══ Provided records ══

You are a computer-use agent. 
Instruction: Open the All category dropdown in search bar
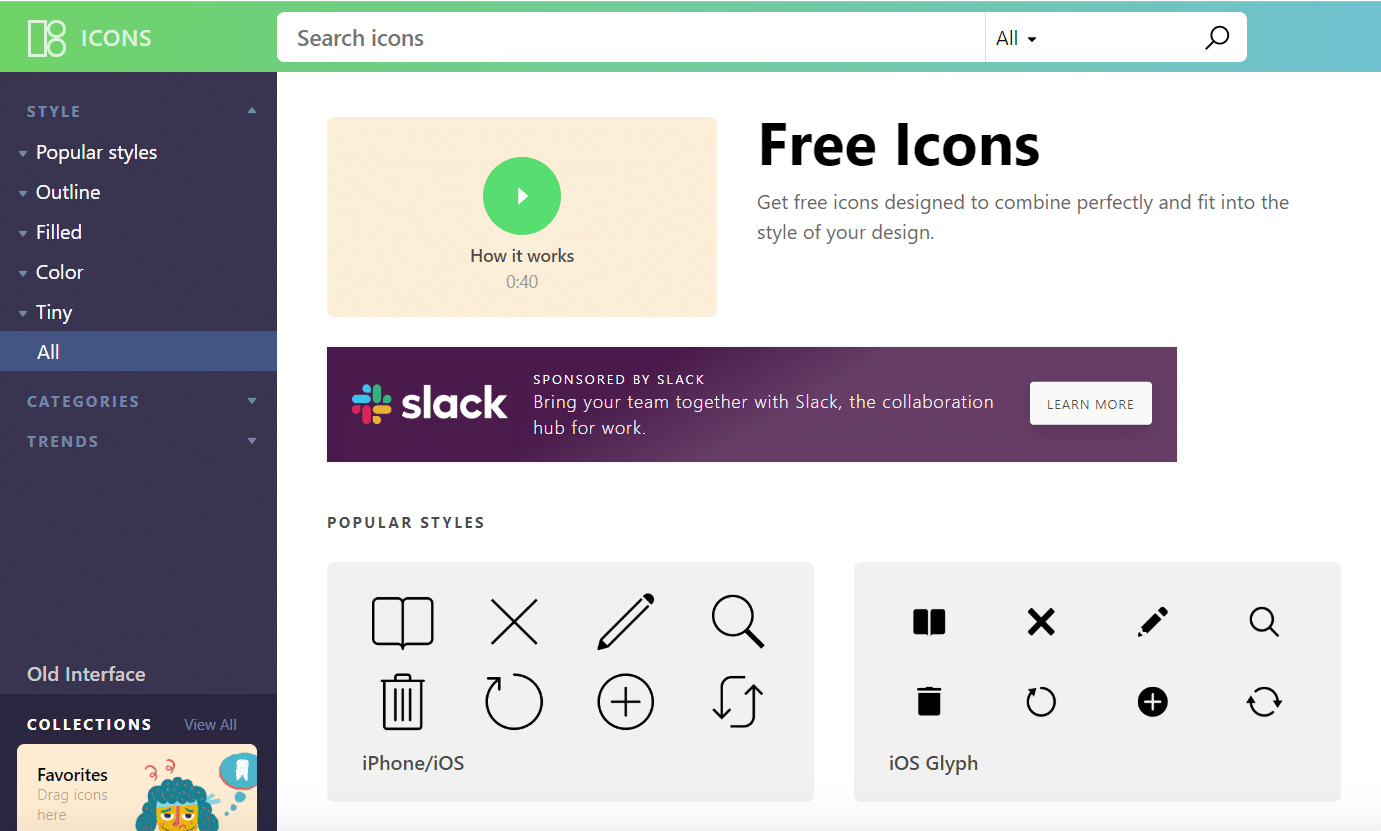[x=1016, y=38]
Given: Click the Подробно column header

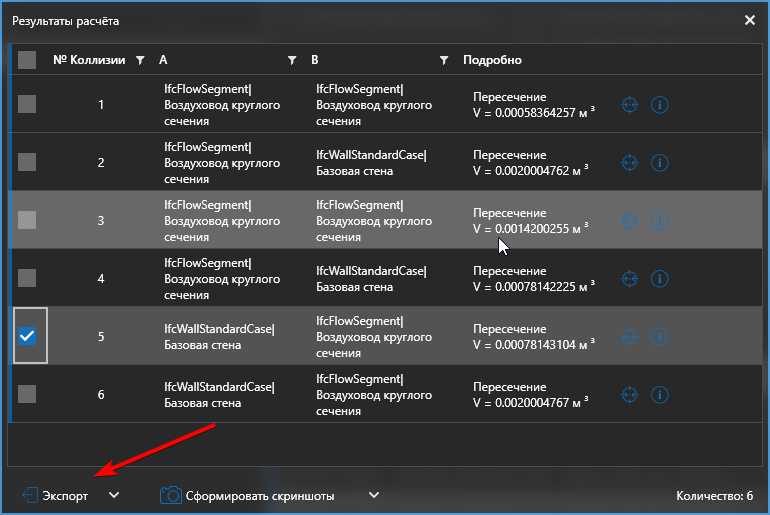Looking at the screenshot, I should pyautogui.click(x=492, y=60).
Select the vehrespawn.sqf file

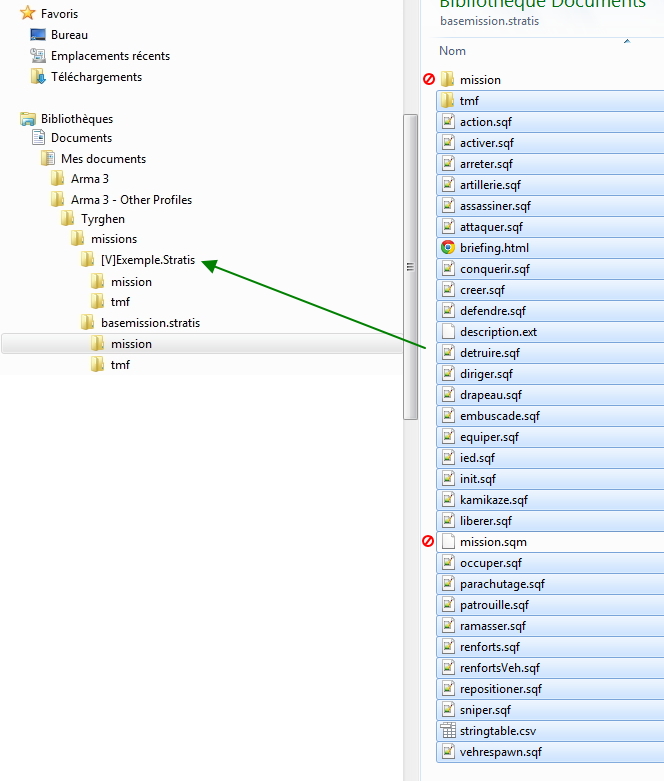[500, 752]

═══

**What is required**
Please retype every record above exactly, leaving out the pictures.

**Response box**
You are a computer-use agent. 
Instruction: Open the All category dropdown in search bar
[x=1016, y=38]
Given: Click the Подробно column header

Looking at the screenshot, I should pyautogui.click(x=492, y=60).
Select the vehrespawn.sqf file

[500, 752]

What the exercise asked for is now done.